ADA — We are Andrea and Alyson Hoffman from Marion, Ohio — the “Hoffman twins,” to which we are most commonly referred. We are 19-year-old identical twins, currently attending Ohio Northern University, set to graduate in the spring of 2022.
May is National Cystic Fibrosis Awareness Month, and it serves as a great opportunity for us to share our story to spread awareness and education about CF.
On the outside, we look like any other college students; however, on the inside and behind the scenes, a daily battle is being waged against this life-limiting disease, from which we both suffer, primarily affecting the lungs, the digestive system and other major organs in our bodies. To date, there are approximately 30,000 people living with this disease. The current average life expectancy for people born today with cystic fibrosis is in the mid to late 40s. At this time, there is no cure for cystic fibrosis — only treatments for the symptoms of the disease.
This disease sometimes makes it difficult to breathe, as thick, sticky mucus accumulates in our lungs, inviting infection, breeding bacteria and causing inflammation and deteriorating damage to our lungs.

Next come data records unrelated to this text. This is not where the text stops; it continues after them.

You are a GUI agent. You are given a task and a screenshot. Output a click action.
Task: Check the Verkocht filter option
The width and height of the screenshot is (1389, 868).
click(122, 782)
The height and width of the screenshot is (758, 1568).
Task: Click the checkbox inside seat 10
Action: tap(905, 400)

Because it also affects the digestive system, we have to take enzymes when we eat to help us to absorb calories and digest our food. We are on a high calorie, high fat, high salt, high protein diet — which means that we can eat anything and everything we want!
There are many things that we have to do behind the scenes to stay healthy in order to lengthen and strengthen our lives. For those who are not around us all the time, what we do seems staggering — but for us, it is a part of our everyday routine. We take more than 20 pills per day and do five aerosol treatments. We use a device called The Vest, a machine that shakes our lungs to break up mucus, along with huff coughing and our breathing treatments, to help us keep our lungs clear. We do this for 40 minutes twice a day, and more often when we are sick. While we do our vest treatments, we usually do homework, watch TV, listen to music and occasionally take a nap.
Many people wonder how we can be so positive when our lives have been and will continue to be more challenging. We have never allowed CF to define who we are. Growing up with this disease has not been easy. CF has caused many twists and turns in our lives. Our family, our friends and our faith have been there each step of the way on our journey, which presents us with an opportunity to infuse hope into our lives and into the lives of others we meet along the way.
We consider living with cystic fibrosis as a blessing in disguise, as we are able to advocate for others, listen to others and work to make CF no longer stand for cystic fibrosis, but rather Cure Found.
May is National Cystic Fibrosis Awareness Month.